Re: [PATCH bpf-next v6 6/7] riscv, bpf: Mixing bpf2bpf and tailcalls
From: Daniel Borkmann
Date: Fri Jul 10 2026 - 05:45:00 EST
On 7/10/26 2:53 AM, Pu Lehui wrote:
On 2026/7/10 3:51, Björn Töpel wrote:
On Thu, 9 Jul 2026 at 17:09, Pu Lehui <pulehui@xxxxxxxxxxxxxxx> wrote:
On 2026/7/9 19:37, Björn Töpel wrote:
Sorry for the delay here -- the bot had me thinking a bit.
On Wed, 8 Jul 2026 at 10:54, Pu Lehui <pulehui@xxxxxxxxxxxxxxx> wrote:
...
This assumes a fixed number of instructions before the tailcall entry
point. When is_subprog is true, the rv_addi() instruction is not emitted,
which means the tailcall entry point moves forward by 4 bytes relative to
where RV_TAILCALL_OFFSET expects it to be.
The tailcall entry is used in emit_bpf_tail_call() when calculating the
jump target for the tail call. If RV_TAILCALL_OFFSET doesn't account for
the conditional emission, could this cause the wrong entry point to be
used when tail calling into subprograms?
This is not an issue, subprog can not be the tailcall callee.

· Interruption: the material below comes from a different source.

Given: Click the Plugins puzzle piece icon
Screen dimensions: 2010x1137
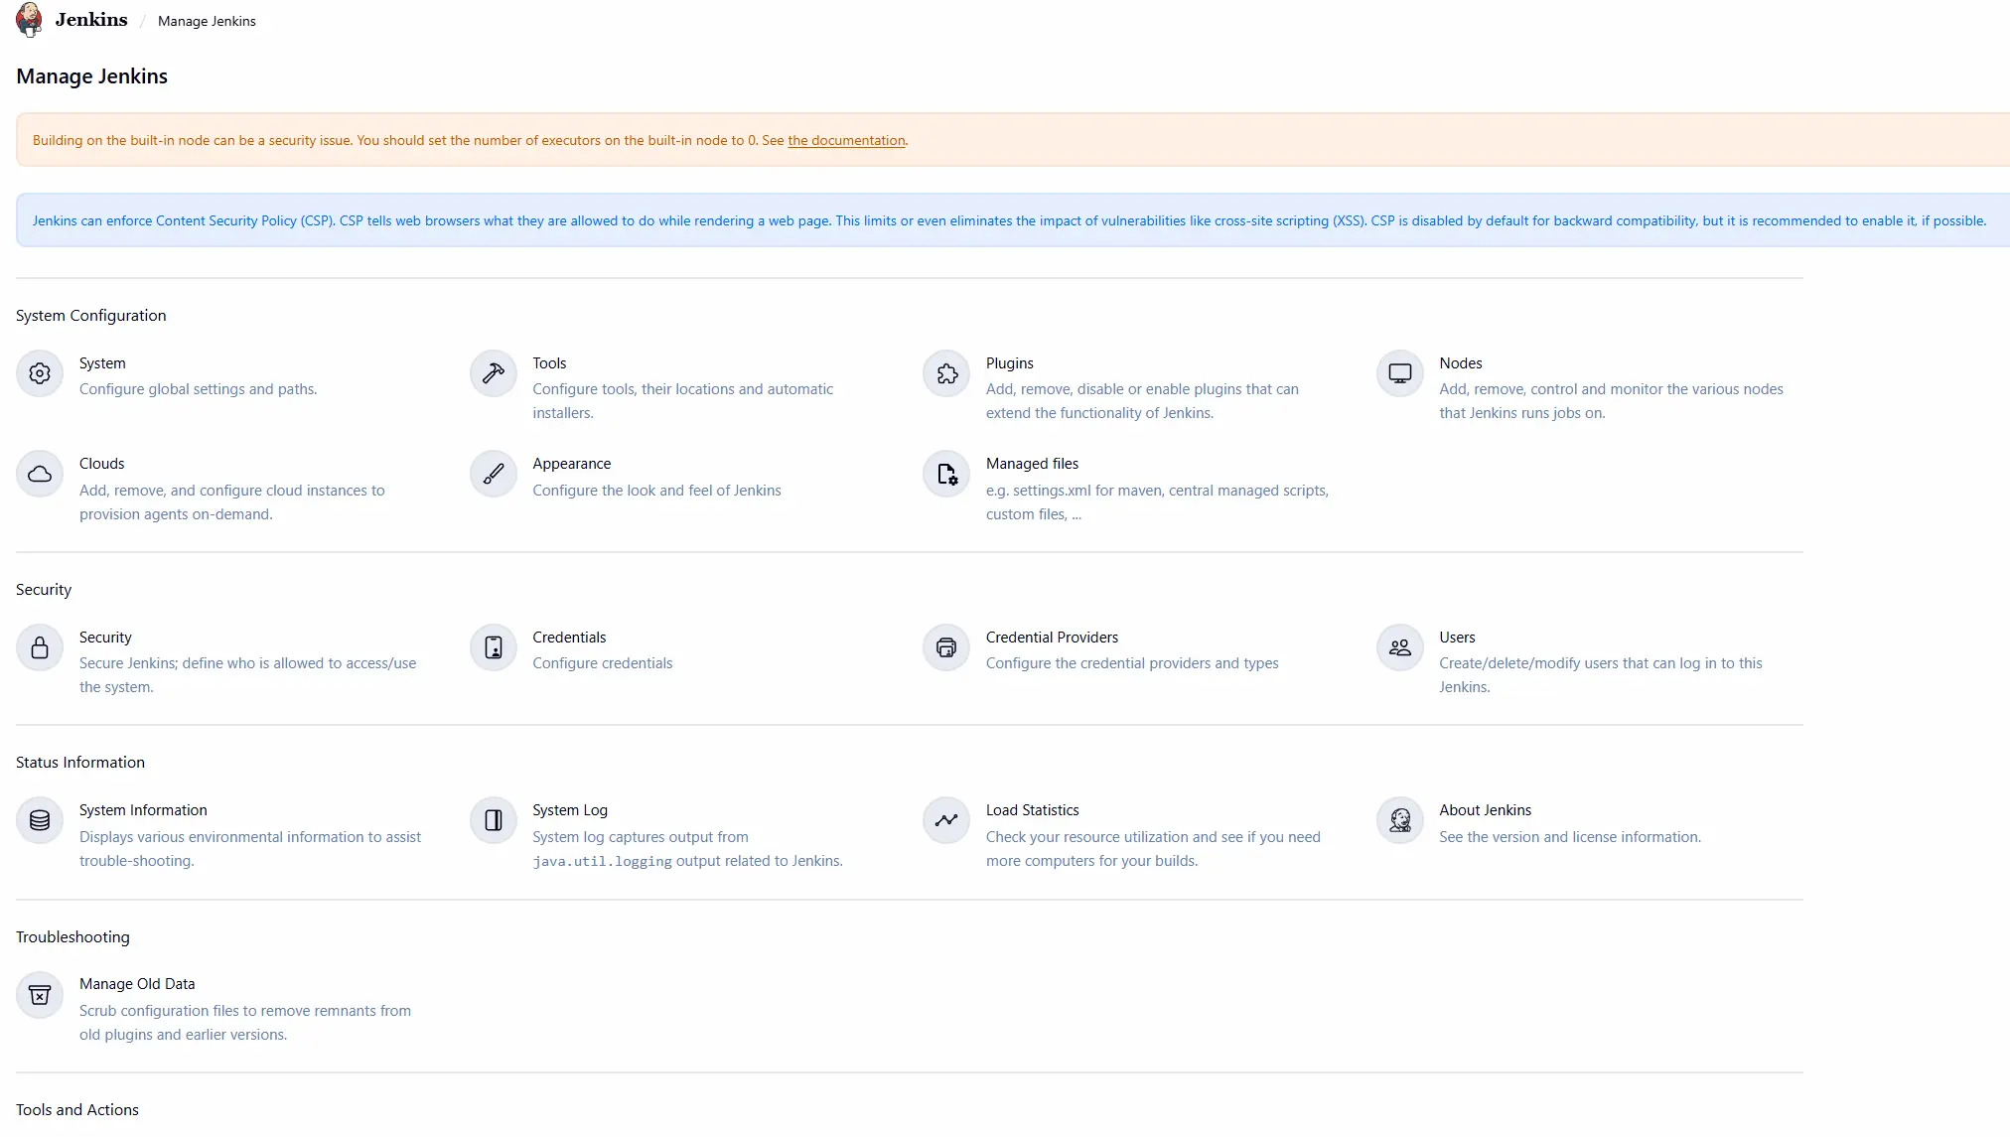Looking at the screenshot, I should click(x=946, y=374).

Say, that we have an entry function that does bpf_for_each_map_array()
into a callback cb(). cb() is a subprogram, so no init of TCC. Now,
cb() calls another subprogram that does a tailcall.

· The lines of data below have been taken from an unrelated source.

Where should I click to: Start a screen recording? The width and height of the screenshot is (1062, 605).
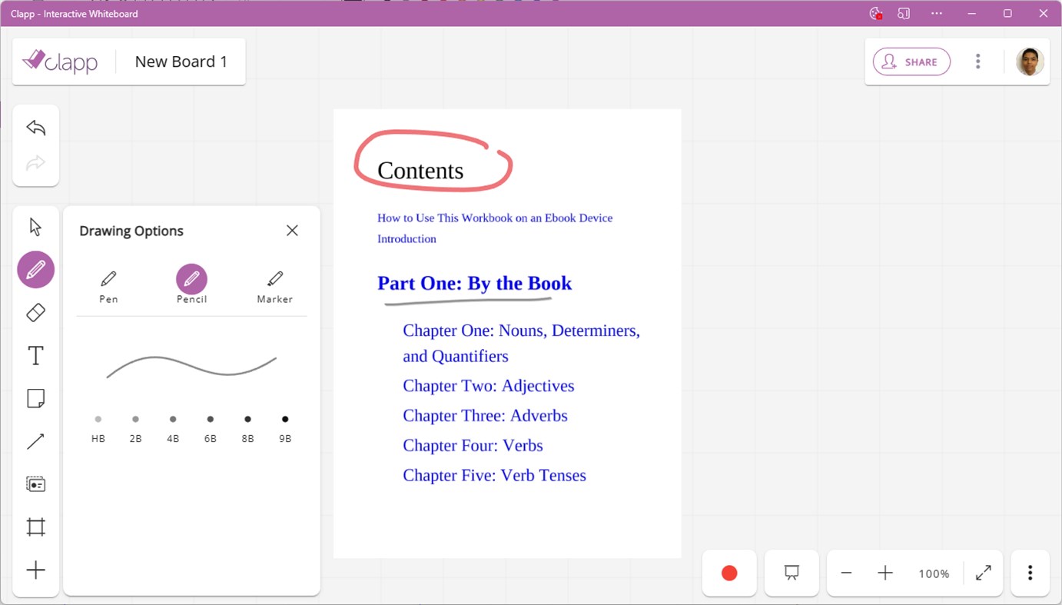[728, 573]
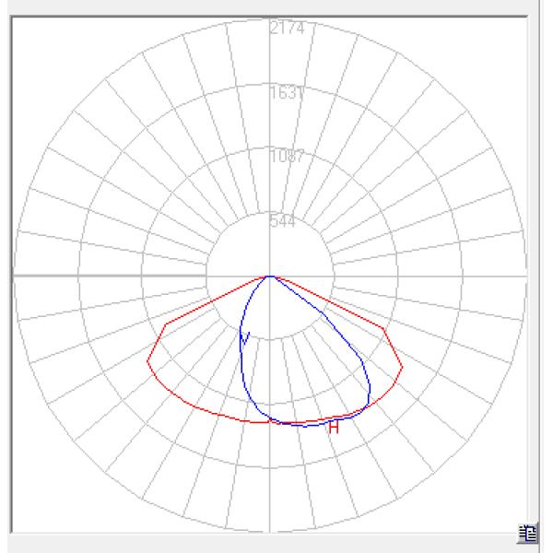Select the 2174 outer scale label
553x553 pixels.
coord(287,29)
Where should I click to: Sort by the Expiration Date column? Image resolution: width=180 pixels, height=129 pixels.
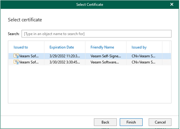62,47
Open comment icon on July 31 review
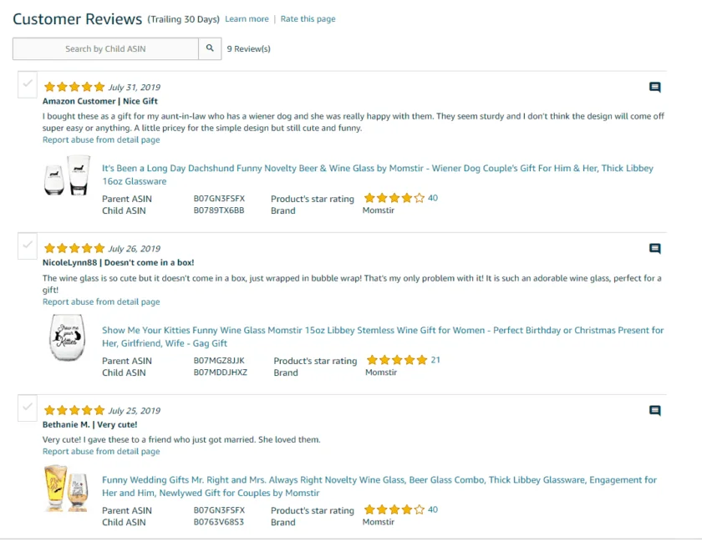Viewport: 702px width, 547px height. coord(655,87)
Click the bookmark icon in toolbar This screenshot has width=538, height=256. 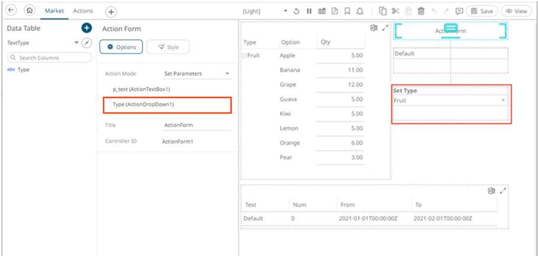pos(347,11)
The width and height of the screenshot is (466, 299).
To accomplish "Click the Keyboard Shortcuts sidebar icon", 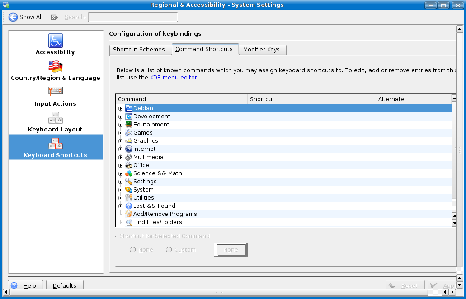I will pos(56,144).
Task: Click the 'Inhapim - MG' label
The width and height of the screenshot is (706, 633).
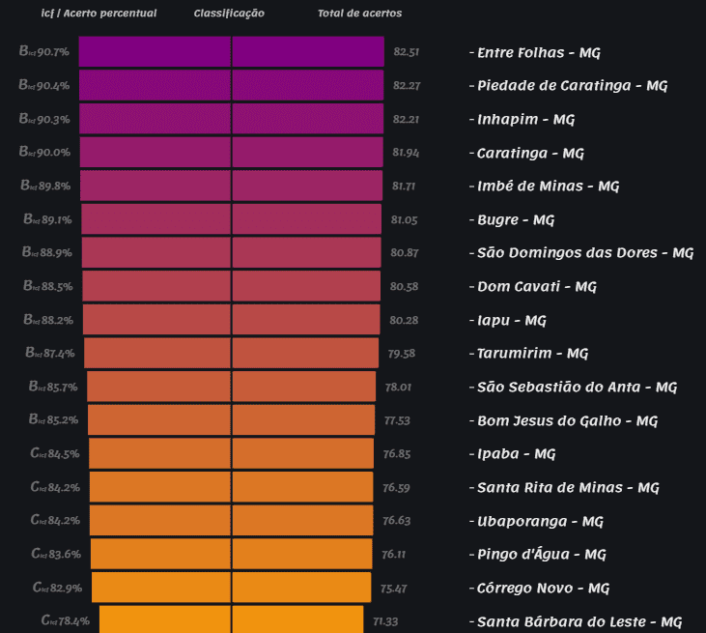Action: 525,119
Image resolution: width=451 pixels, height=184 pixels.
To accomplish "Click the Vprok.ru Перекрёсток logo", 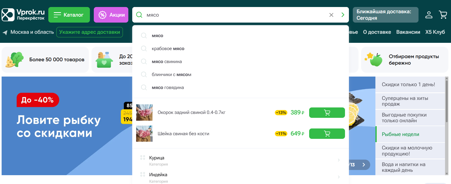I will click(23, 15).
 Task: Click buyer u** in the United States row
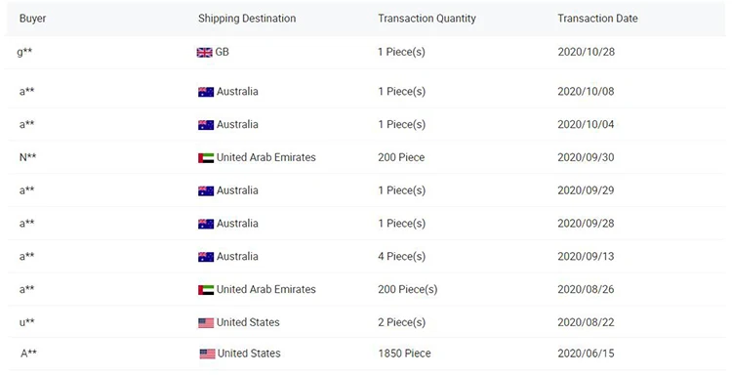click(x=27, y=322)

The callback to cb() is coming from the kernel, so a6 could have been
clobbered, no? We're entering a subprogram coming from the C ABI. Now,
if the callback calls a subprog that's tail-call reachable, the TCC
can be garbage?
Sashiko reported the same issue yesterday. I verified that the verifier
rejects cases where a tail call is invoked within a callback;
specifically, while the callback's return value range is [0, 1], the
simulation of the exit path in `check_helper_call` (handling the tail
call helper) marks R0 as UNKNOWN, causing the verifier to reject it—so I
didn't investigate further. However, I just verified that the verifier
*does* accept the scenario where a callback calls a subprogram, and that
subprogram subsequently calls a tail call. I believe this scenario ought
to be rejected; perhaps some changes are needed in the verifier,
otherwise tail calls on other architectures (like x86) would also be
susceptible to infinite loop issues.
Thanks for trying it out!
Ok, so seems like we need a verifier fix pre-landing?
make sense to me, will try it.
Thanks, yes, please take a stab at crafting a verifier fix + BPF selftest
and let us know if you are stuck somewhere.